Today I will show you how to make the internet faster and more stable. How you can easily adapt Nginx’s caching, to boost your applications.
We will start with caching concepts and then jump into available Nginx caching configuration - directives. I will explain why they are useful and how you can profit from them. Armored with the right knowledge we will fight our way through a real world example.
The Caching Concept
Before we start I need to make an a priori assumption. Namely that the content is quasi real time. This means that our data or if you wish our HTTP responses, do not change so often. Please note that the phrase "not so often" is not a strict definition. It can be 1 second, 1 hour, 1 week etc.
Ok, having this in mind let’s start with our initial situation, with no caching involved, which looks like this.
The user does a request to the application and gets a response back.
Adding caching to this scenario is a simple way to improve performance, capacity and availability. It works by saving responses from servers or applications to local storage or memory.
Let’s consider this simple situation. The client does a request to the application like in the previous example but this time he goes through the cache.
The application responses and the cache forwards this response to the client but it also saves it locally.
Next time the user does the same request the cache checks if it already has this information.
And if that’s the case, it responds immediately to the user, by serving this cached content.

§ **Provided data**

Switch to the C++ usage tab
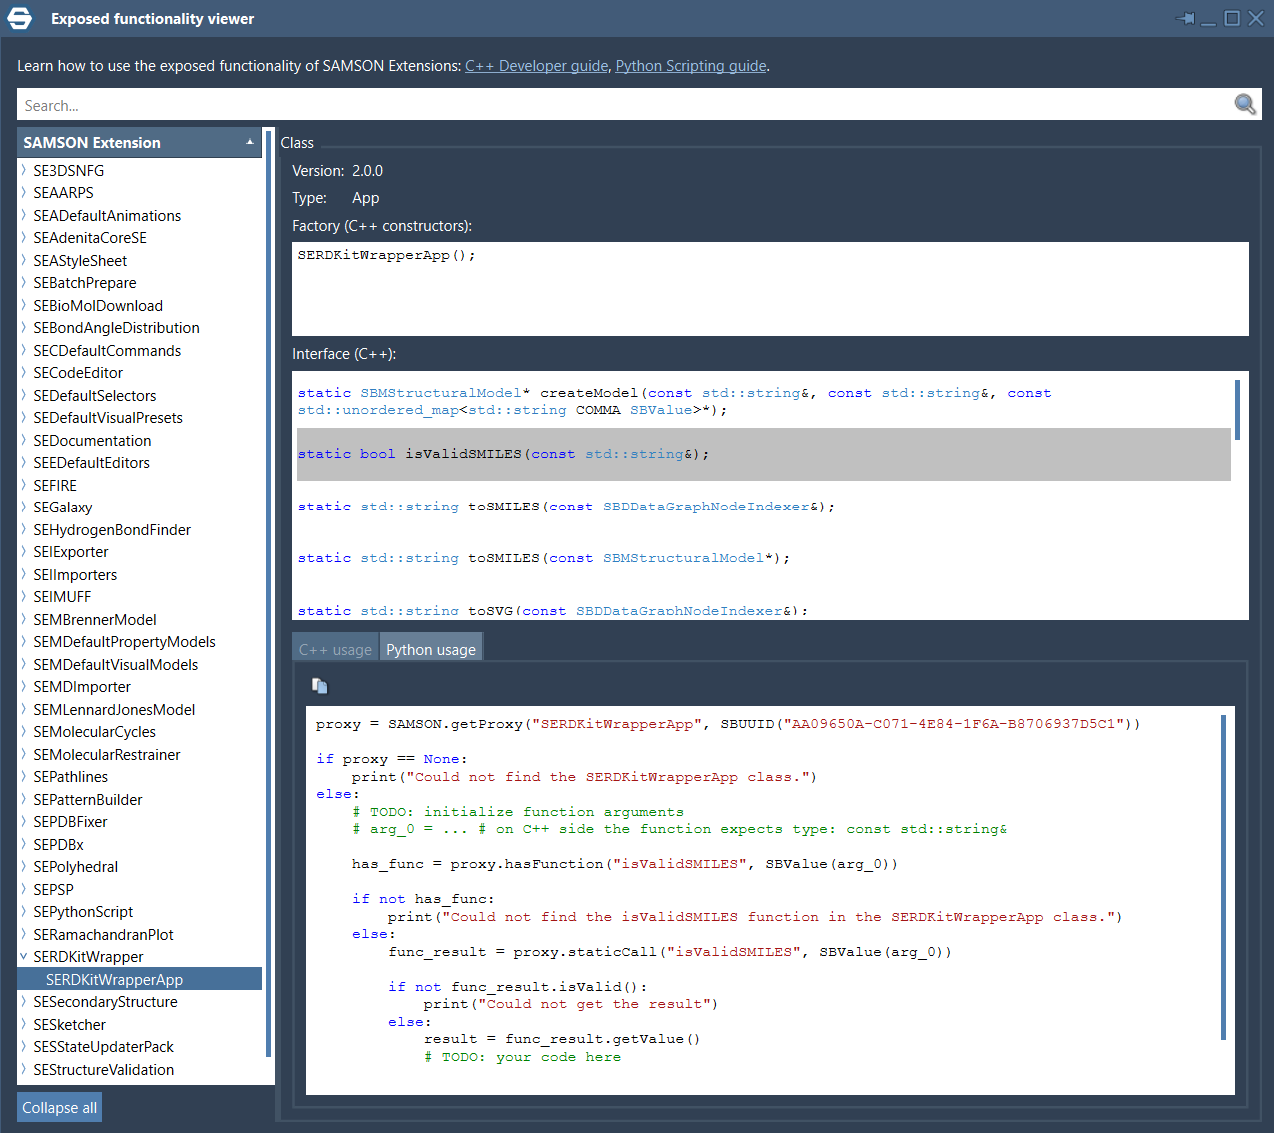Viewport: 1274px width, 1133px height. pos(335,648)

§ **Task objective**
List the three things that, according to the text about Nginx caching, adding caching improves. The lines come from a different source than the text about Nginx caching.

§ **Worked solution**
Performance, capacity, and availability.